◆ **Brief**: Copy every line of the entries that includes the word "Select".

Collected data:
= Beginning of Section =
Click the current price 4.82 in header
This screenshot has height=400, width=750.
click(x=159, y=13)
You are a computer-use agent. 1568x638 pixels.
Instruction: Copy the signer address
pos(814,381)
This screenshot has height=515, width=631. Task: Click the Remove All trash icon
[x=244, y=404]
= End of Section =
= Beginning of Section =
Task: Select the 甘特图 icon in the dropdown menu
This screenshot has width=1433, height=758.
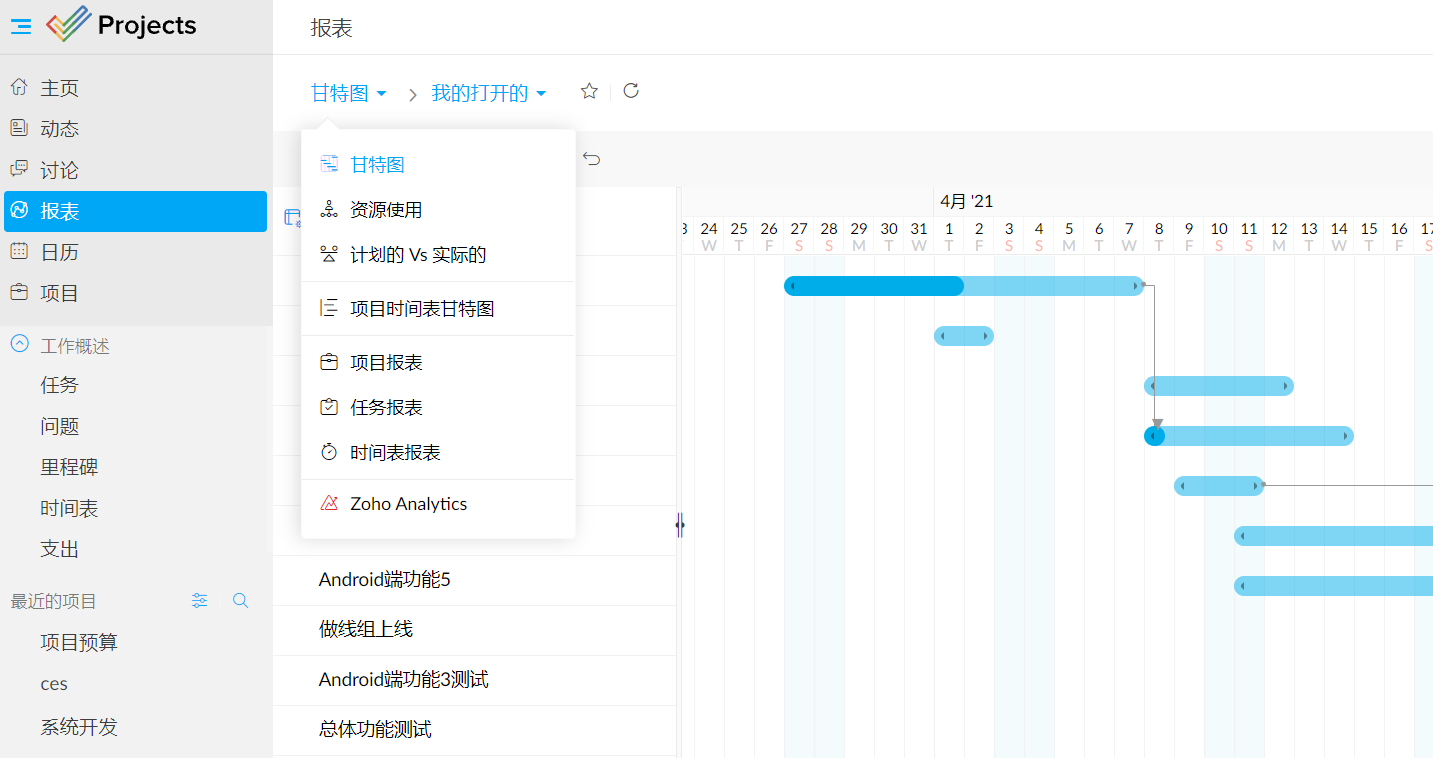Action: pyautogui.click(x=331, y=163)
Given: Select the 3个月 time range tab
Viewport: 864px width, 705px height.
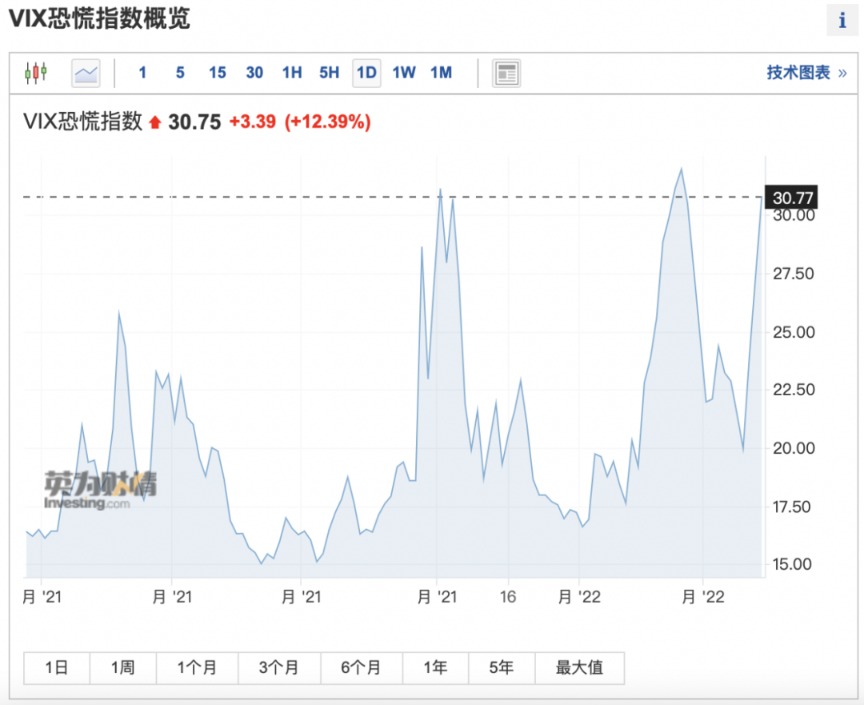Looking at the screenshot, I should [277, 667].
= End of Section =
◆ **Completed task**:
Task: Select the 甘特图 icon in the dropdown menu
Given: Select the 3个月 time range tab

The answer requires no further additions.